Agir dans le présent, c’est déjà construire le futur ! 🙂

Bonne année 2010,

et qu’elle réponde au mieux à toutes nos attentes dans tous les domaines de notre vie, et notamment dans les champs sociaux et politiques bien mis à mal par les politiques ultra-libérales et les briseurs de rêves de toutes origines. Riposter et construire la contre-offensive à la politique de Sarkozy suppose des ripostes et des offres nouvelles dans tous les champs d’interventions humains, idéologiques, économiques, démocratiques, sociaux et politiques. Exigeons des forces de Gauche et d’extrême-Gauche, républicaines, socialistes, communistes et écologistes qu’elles se mettent vraiment au service des peuples et d’une transformation sociale progressiste, aidant l’humanité à se dégager de toutes formes d’exploitation, de domination et d’aliénation, en commençant par celle d’une logique capitaliste archaïque et monstrueuse dans les risques qu’elle fait courir à la planète et à l’humanité. Ne laissons pas les forces de Gauche et écologistes se fragmenter et s’égarer dans des calculs politiciens, des dérives libérales, ou des impasses sectaires. Essayons de construire ensemble les bases d’un Nouveau Front Populaire Majoritaire, le Front de Gauche peu en être la fondation. Ouvrons partout des Fronts de résistance et de conquêtes sociales et démocratiques ! Résistons et Ripostons à la politique portée par Sarkozy et son gouvernement et construisons les outils politiques, idéologiques et sociaux, nécessaires pour porter un projet de transformation sociale progressiste, permettant de construire une société plus humaine, plus juste et plus solidaire, les uns l’appelant communisme, les autres une République Sociale, d’autres socialisme, d’autres développement soutenable et durable, visant de fait à dépasser le capitalisme, en particulier sa forme financière et mondialisée ! Il y a beaucoup de commun dans tout cela en particulier l’idée et l’expérience de la solidarité qui rassemble et complète, qui est plus efficace socialement et humainement que la concurrence qui divise et oppose les êtres humains.

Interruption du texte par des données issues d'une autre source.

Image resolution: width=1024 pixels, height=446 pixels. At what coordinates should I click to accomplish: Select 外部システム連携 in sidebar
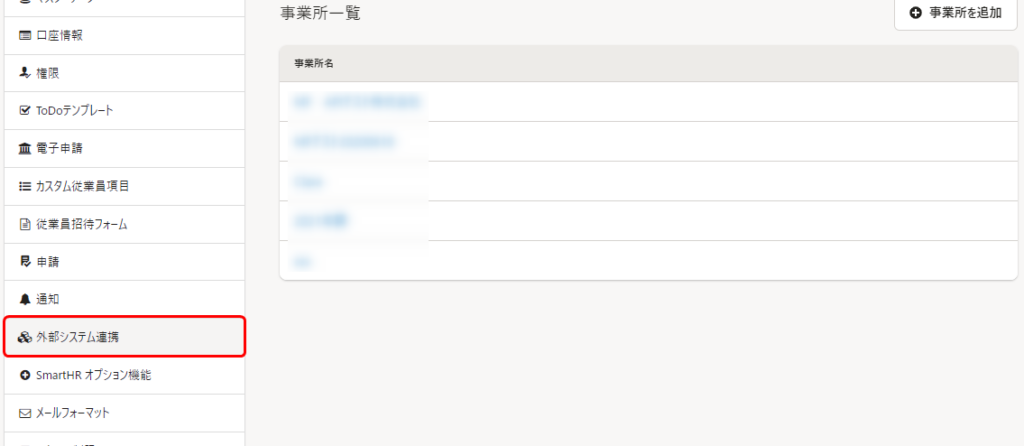[124, 337]
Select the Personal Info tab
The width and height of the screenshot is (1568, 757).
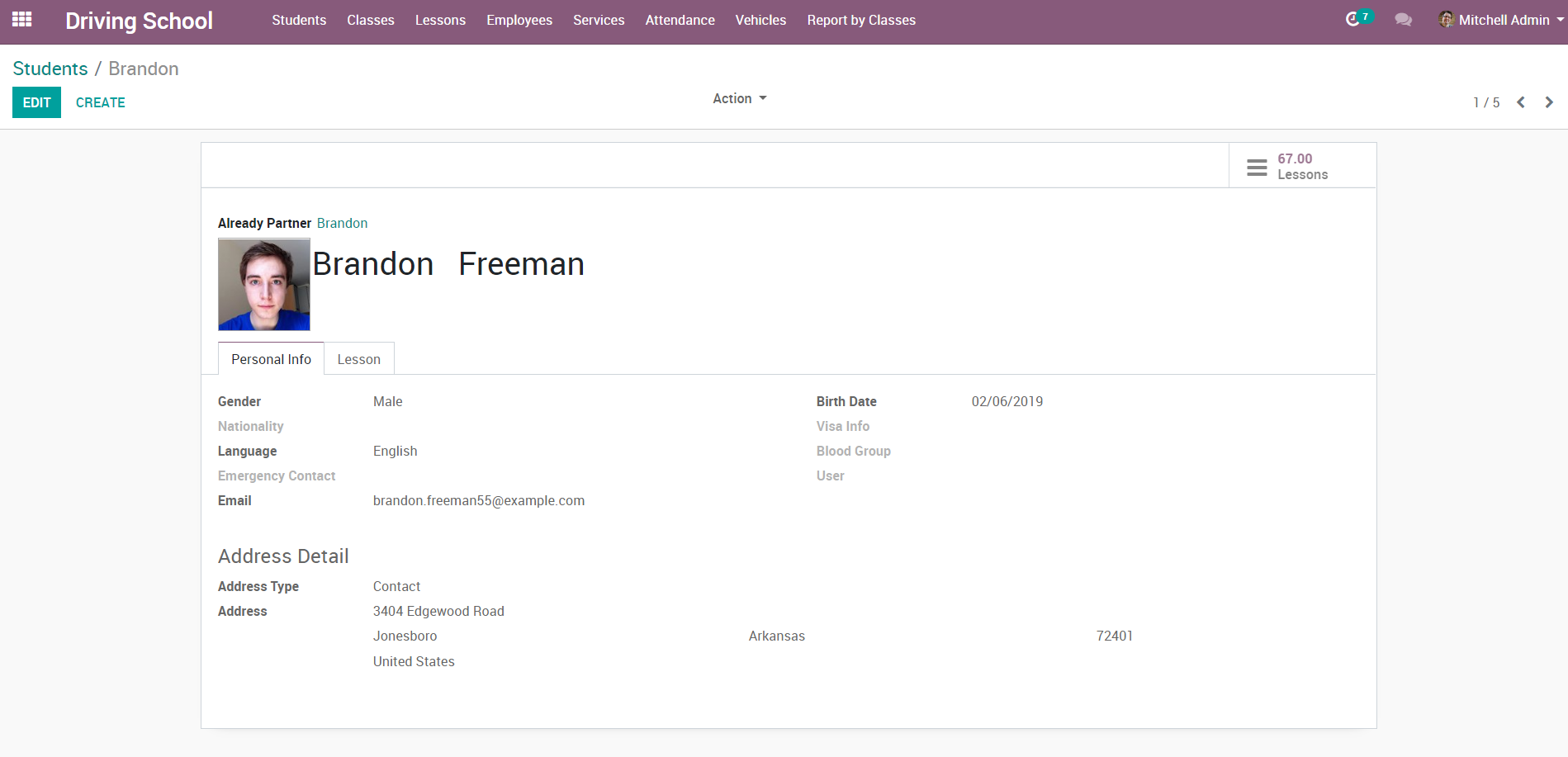coord(271,359)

Pour avancer ensemble dans cette direction, je vous propose, en ce début d’année de visiter ou revisiter quelques extraits de textes, quelques réflexions que j’ai jugé utile de vous faire partager. Bonne lecture.

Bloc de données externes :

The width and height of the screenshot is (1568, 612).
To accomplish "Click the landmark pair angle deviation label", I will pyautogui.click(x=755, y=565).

Dominique BELOUGNE, Secrétaire d’Espaces Marx Aquitaine-Bordeaux-Gironde

Quelle forme sociale après le capitalisme ?

C’est bien plus qu’une question : c’est la question. Or comment définir de façon réellement fondée, objectivement atteignable et par là massivement convaincante – ce à quoi ne parvient pas un volontarisme subjectif – les lignes de force d’un ordre post capitaliste ? La réponse de Marx, trop peu entendue à mon gré, est décisive : en étudiant avec un soin extrême, dans le mouvement contradictoire du capital, les présupposés objectifs – négatifs ou positifs – d’une forme sociale supérieure qu’il engendre en lui-même « la tête en bas ». Car – avons-nous encore assez assimilé cette formule ultra profonde ? – le communisme n’est pas un idéal à réaliser mais le « mouvement réel qui dépasse l’état de chose actuel ». Dans la formidable valse présente des moyens de produire et d’échanger, de travailler et de savoir, de dominer et de résister, de tant d’autres choses encore, du communisme est à l’œuvre au sein même de la pire aliénation – le possible bien-être pour tous hante l’écrasement du plus grand nombre, la gratuité ronge au-dedans le tout-marchand, l’engagement associatif sème le grain d’une autogestion générale, la solidarité planétaire tient de plus en plus mal dans la camisole de la concurrence non faussée… Nous ne cessons de dire combien le mort saisit le vif, et c’est vrai jusqu’au tragique – mais voyons-nous assez le vif, fondons-nous assez sur lui nos initiatives de lutte, nos projets de transformation, nos pratiques d’organisation ? Or tout Marx est là. Rien, vraiment, n’est plus actuel.

Si lois de l’histoire il y a, elles ne peuvent que conjuguer le long terme et l’évènement . Elles sont donc, par essence, « possibilistes ». S’il n’est au pouvoir de personne d’enfermer l’avenir dans des scénarios préétablis, pour autant, l’actualité, en tant qu’elle est porteuse d’un futur, n’est pas hors de portée de l’action humaine. Ici se conjuguent le patrimoine de l’humanité et la liberté de chacun. Le résultat – qui est le produit de volontés contradictoires – est quelque chose que personne n’a voulu ! Dans le Manifeste du Parti Communiste, Marx et Engels écrivent : « A la place de l’ancienne société bourgeoise, avec ses classes et ses antagonismes de classe, surgit une association dans laquelle le libre développement de chacun est la condition du libre développement de tous ». Toute la vie et l’œuvre de Marx furent un combat pour comprendre, saisir et accroître les moyens de cette libération possible de tous les individus, de toute sujétion étrangère et aliénante.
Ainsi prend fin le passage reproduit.